ETCIO spoke with top analytics leaders and influencers to understand what skills should a leader look for in data scientists while hiring them.
Technical skills
Data scientists will be working on your company’s database, performing analysis and modeling the data. They should possess the following skills
1. Strong programming skills, mathematics and statistics
Mathematics and statistics are the basics of data science. Data science begins with statistics and then advances. Further, to perform analysis and modelling with data, data scientists must integrate multiple data sources, clean the data, and aggregate it, which requires solid programming ability.
2. Aptitude for data
Data scientists work with huge amounts of data and complex problems hence it is important for them to understand and simplify the key insights and messages for everyone’s consumption.

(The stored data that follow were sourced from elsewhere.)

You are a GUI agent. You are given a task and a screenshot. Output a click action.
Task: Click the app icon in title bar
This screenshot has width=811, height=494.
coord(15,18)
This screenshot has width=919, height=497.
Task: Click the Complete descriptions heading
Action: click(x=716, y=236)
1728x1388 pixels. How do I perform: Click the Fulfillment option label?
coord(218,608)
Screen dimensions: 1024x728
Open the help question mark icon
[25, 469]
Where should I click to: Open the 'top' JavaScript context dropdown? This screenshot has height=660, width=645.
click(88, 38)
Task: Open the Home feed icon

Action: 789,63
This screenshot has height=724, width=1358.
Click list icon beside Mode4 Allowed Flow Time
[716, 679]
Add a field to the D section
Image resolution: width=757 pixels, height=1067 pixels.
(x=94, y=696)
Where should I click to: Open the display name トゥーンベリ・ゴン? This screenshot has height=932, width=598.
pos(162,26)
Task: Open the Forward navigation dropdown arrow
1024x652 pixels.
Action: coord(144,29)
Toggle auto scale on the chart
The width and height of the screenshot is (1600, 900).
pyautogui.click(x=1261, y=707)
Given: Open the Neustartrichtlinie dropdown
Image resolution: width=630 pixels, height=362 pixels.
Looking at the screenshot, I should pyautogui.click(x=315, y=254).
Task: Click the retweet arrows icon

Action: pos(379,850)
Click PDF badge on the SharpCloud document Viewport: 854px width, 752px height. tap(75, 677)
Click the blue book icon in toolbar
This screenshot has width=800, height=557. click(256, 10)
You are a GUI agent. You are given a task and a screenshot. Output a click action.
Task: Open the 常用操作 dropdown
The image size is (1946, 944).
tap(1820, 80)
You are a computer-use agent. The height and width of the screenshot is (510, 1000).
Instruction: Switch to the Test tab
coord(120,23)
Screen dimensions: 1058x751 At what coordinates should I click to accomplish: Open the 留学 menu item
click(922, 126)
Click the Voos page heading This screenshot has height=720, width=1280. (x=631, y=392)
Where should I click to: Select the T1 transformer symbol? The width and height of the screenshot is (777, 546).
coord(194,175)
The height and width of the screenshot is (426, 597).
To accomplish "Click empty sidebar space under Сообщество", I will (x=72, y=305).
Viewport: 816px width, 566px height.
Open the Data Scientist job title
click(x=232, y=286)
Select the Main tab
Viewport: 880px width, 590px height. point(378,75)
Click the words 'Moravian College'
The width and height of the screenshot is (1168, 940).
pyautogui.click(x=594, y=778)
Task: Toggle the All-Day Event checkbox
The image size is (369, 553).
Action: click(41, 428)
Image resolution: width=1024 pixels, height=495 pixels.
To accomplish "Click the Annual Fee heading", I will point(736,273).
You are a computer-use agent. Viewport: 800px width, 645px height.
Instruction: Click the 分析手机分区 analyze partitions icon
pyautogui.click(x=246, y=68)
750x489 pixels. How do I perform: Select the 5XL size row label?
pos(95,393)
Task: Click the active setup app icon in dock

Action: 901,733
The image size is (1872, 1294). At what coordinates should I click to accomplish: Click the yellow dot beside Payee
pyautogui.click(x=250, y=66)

“Data scientists need to understand the limitations of data, perform hypothesis driven analysis, and visualize data to generate insights and develop the overall solution. This requires a strong aptitude for data exploration and visualization,” said Sriram Krishnamurthy, Head of Data Science, Tiger Analytics
3. Understanding of model development and algorithms
Data scientists need to try out various models to find the best and simplest model to solve complex business problems.The key role of a data scientist is to use algorithms and data to solve business problems. To do so, they need to have a deep understanding of model development and the ability to evaluate models from both a business and technical perspective.
“Core technical skills including, Data Engineering & ETL, SQL development, Data Visualisation, Algorithms, Analytics and Modeling, Machine Learning Methods. Adding to that, knowledge of analytics tools and technologies such as Python, R, Power BI, Qlik Sense, SAP HANA, SQL Server, Azure, Databricks, Synapse, MLOps, Excel, VBA, C#, Macro, IDE (like Visual Studio), libraries, etc, are also foundational to the rigorous application of data science in solving business problems,” said Rajiv Dwivedi – Senior Director, Business Operations Management, Lam Research India.
Soft skills
4. Communication skills
While data scientists are expected to be strong in technical skills using algorithms and python , one big challenge they face is communicating the impact and results.
“For this reason, having good communication skills is imperative with two key aspects – a. ability to explain the method, usage and impact to business stakeholders in an easy to understand business language ( without much jargon ). b. understanding the project scope and translating it well defined analytics problem statements and setting the business expectations,” said Saurabh Agarwal, SVP- Analytics & ML, Lenskart.
5. Business acumen
A data scientist should also have business acumen and an understanding of business processes which is key to success in this role. The ability to collaborate with cross-functional teams, communicate the results of the analysis to other team members and as well as to the key stakeholders and decision-makers who need to be able to quickly understand the key messages and insights are vital, as it impacts business results.